Task goal
Reproduce the whole listing exactly and let no picture into the copy.

Source records

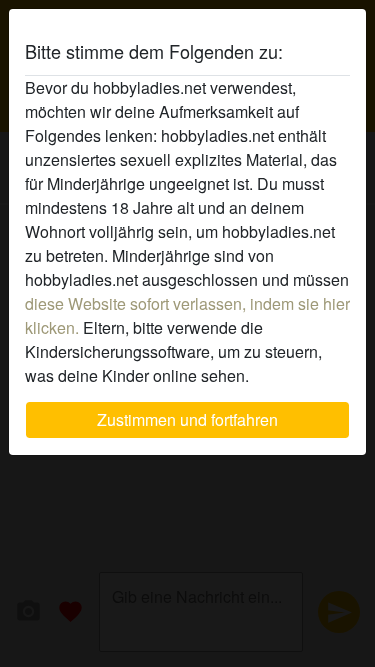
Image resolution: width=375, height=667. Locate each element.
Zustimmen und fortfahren (187, 419)
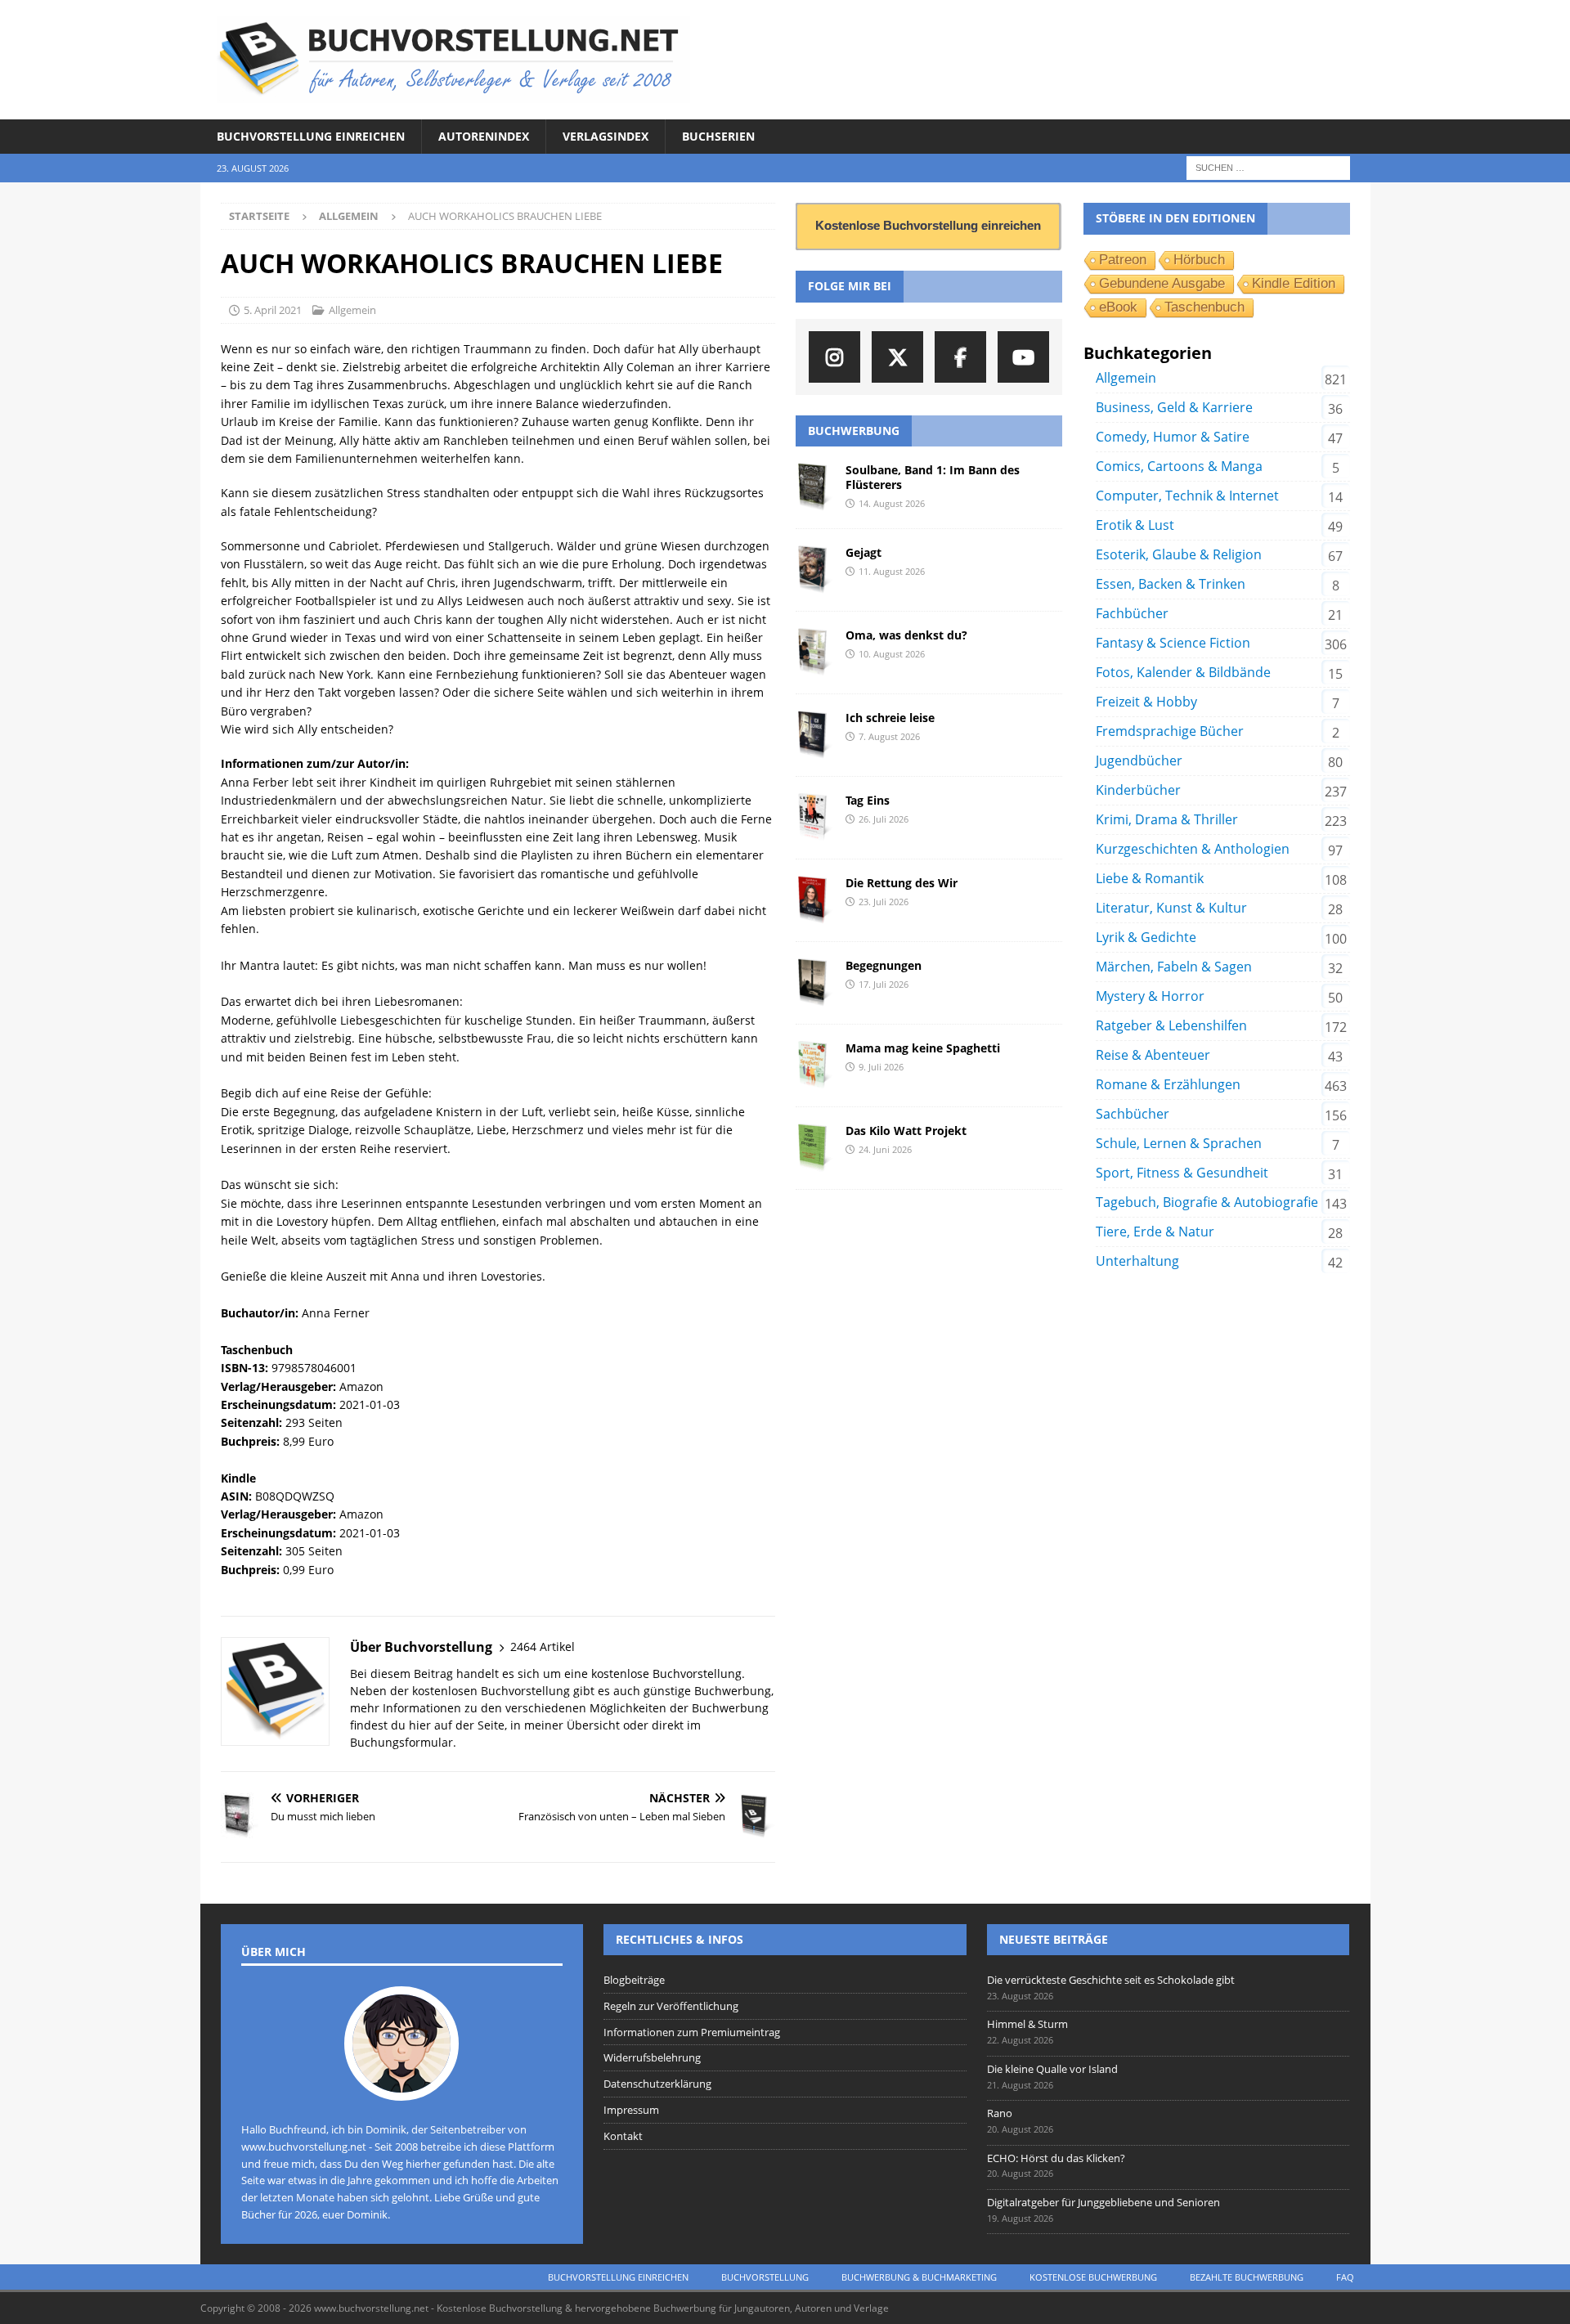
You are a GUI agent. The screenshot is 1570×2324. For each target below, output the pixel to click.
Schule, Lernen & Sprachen (1179, 1143)
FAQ (1345, 2277)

Problem solution
Image resolution: width=375, height=667. Locate each element.
Zustimmen und fortfahren (187, 419)
You are a GUI agent. The screenshot is 1570×2324. For each target below, output the pixel to click.
Schule, Lernen & Sprachen (1179, 1143)
FAQ (1345, 2277)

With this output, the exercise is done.